# What to work on
Write out every record below exactly as it appears.

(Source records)
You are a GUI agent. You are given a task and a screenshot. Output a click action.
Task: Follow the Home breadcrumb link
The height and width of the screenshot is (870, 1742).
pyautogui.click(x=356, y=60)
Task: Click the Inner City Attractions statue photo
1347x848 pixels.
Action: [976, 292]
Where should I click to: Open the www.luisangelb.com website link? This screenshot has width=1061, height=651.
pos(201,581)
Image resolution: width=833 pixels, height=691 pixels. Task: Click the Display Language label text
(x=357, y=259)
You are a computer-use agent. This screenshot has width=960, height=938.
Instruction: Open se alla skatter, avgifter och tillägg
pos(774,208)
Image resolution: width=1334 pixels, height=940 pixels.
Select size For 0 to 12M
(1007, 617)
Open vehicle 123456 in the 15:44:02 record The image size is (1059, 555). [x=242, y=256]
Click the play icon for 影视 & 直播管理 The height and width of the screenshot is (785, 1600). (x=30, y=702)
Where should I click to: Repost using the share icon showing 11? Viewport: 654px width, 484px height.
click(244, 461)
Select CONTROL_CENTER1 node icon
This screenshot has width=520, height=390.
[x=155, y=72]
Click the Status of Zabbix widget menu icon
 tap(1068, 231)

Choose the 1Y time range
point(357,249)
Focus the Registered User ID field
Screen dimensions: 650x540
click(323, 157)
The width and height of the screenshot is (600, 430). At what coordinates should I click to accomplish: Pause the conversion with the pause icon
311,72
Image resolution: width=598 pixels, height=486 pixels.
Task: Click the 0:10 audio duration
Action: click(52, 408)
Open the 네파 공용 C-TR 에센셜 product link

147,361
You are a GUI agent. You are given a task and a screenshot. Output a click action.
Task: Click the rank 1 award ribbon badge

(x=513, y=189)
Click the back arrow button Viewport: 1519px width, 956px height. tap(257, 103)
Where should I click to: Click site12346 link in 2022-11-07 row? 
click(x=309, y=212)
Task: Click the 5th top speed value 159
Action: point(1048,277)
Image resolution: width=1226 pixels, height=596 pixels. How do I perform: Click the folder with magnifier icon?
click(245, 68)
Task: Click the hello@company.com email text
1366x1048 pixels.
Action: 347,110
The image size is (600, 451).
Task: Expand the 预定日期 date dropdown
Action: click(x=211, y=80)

# Solution to the exercise
You are a GUI agent. You are given a task and a screenshot. Output a click action.
Task: Follow the Home breadcrumb link
The height and width of the screenshot is (870, 1742).
pyautogui.click(x=356, y=60)
Task: Click the Inner City Attractions statue photo
1347x848 pixels.
Action: [976, 292]
Where should I click to: Open the www.luisangelb.com website link? This screenshot has width=1061, height=651.
pos(201,581)
Image resolution: width=833 pixels, height=691 pixels. Task: Click the Display Language label text
(x=357, y=259)
You are a computer-use agent. This screenshot has width=960, height=938.
Instruction: Open se alla skatter, avgifter och tillägg
pos(774,208)
Image resolution: width=1334 pixels, height=940 pixels.
Select size For 0 to 12M
(1007, 617)
Open vehicle 123456 in the 15:44:02 record The image size is (1059, 555). [x=242, y=256]
Click the play icon for 影视 & 直播管理 The height and width of the screenshot is (785, 1600). (x=30, y=702)
Where should I click to: Repost using the share icon showing 11? Viewport: 654px width, 484px height.
click(244, 461)
Select CONTROL_CENTER1 node icon
This screenshot has width=520, height=390.
[x=155, y=72]
Click the Status of Zabbix widget menu icon
 tap(1068, 231)

Choose the 1Y time range
point(357,249)
Focus the Registered User ID field
Screen dimensions: 650x540
click(323, 157)
The width and height of the screenshot is (600, 430). At what coordinates should I click to accomplish: Pause the conversion with the pause icon
311,72
Image resolution: width=598 pixels, height=486 pixels.
Task: Click the 0:10 audio duration
Action: click(52, 408)
Open the 네파 공용 C-TR 에센셜 product link

147,361
You are a GUI agent. You are given a task and a screenshot. Output a click action.
Task: Click the rank 1 award ribbon badge

(x=513, y=189)
Click the back arrow button Viewport: 1519px width, 956px height. tap(257, 103)
Where should I click to: Click site12346 link in 2022-11-07 row? 
click(x=309, y=212)
Task: Click the 5th top speed value 159
Action: point(1048,277)
Image resolution: width=1226 pixels, height=596 pixels. How do I perform: Click the folder with magnifier icon?
click(245, 68)
Task: Click the hello@company.com email text
1366x1048 pixels.
Action: 347,110
The image size is (600, 451).
Task: Expand the 预定日期 date dropdown
Action: click(x=211, y=80)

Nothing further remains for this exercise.